** Opening Listed records block **
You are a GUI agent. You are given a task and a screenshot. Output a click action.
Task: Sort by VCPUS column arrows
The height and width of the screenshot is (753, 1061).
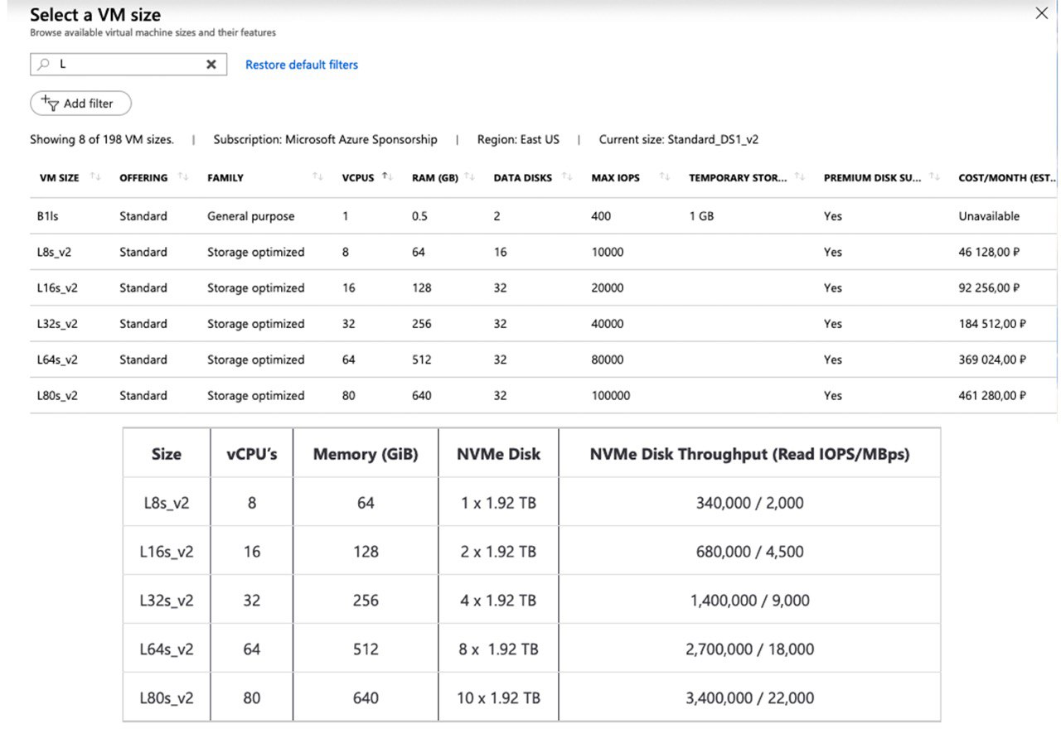click(387, 177)
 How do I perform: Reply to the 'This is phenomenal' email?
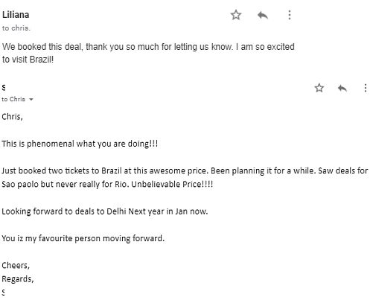[342, 88]
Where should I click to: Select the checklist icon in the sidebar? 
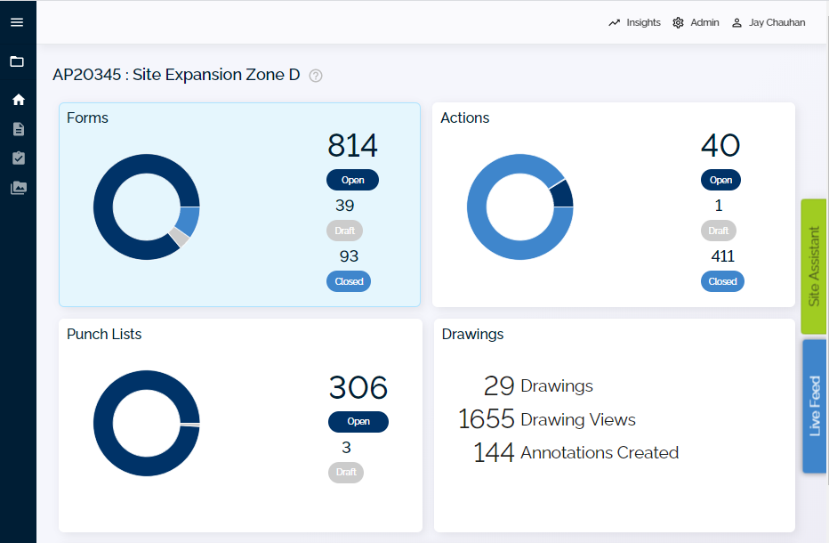click(x=18, y=158)
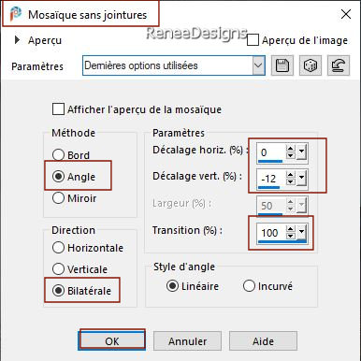Open the Transition slider popup arrow
The height and width of the screenshot is (361, 361).
[x=301, y=233]
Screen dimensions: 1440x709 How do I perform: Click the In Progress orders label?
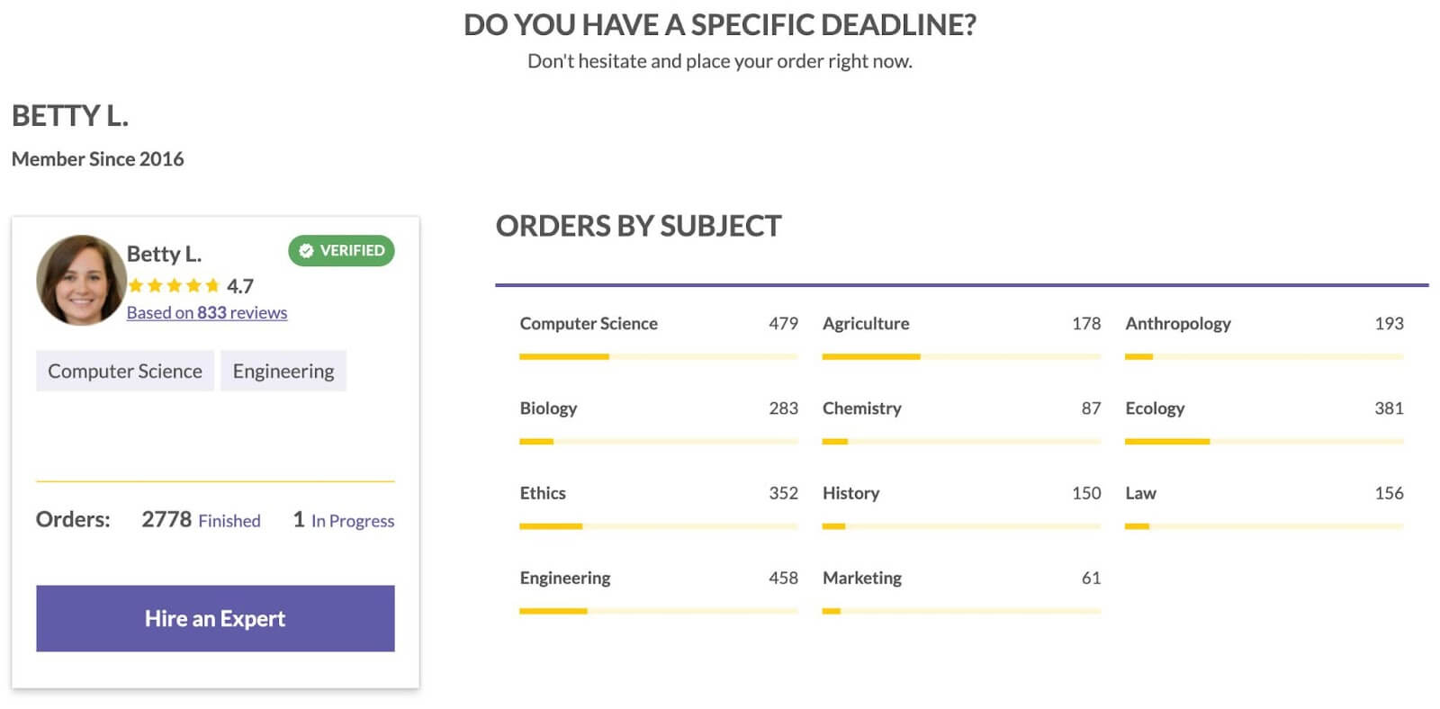(x=353, y=521)
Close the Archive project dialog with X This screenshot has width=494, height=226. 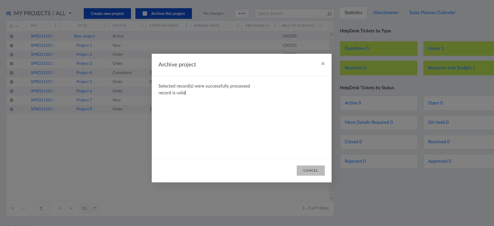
** Closing Listed records block **
## Work order
The full set of entries should be transcribed exactly, pictures left aside.

## Response to the task
You are a GUI agent. You are given a task and a screenshot. Output a click action.
Task: Sort by VCPUS column arrows
The height and width of the screenshot is (753, 1061).
click(387, 177)
 How do I perform: Reply to the 'This is phenomenal' email?
[342, 88]
Where should I click to: Select the checklist icon in the sidebar? 
click(x=18, y=158)
Open the Transition slider popup arrow
The height and width of the screenshot is (361, 361).
[x=301, y=233]
Screen dimensions: 1440x709 How do I perform: Click the In Progress orders label?
(x=353, y=521)
Close the Archive project dialog with X This screenshot has width=494, height=226. 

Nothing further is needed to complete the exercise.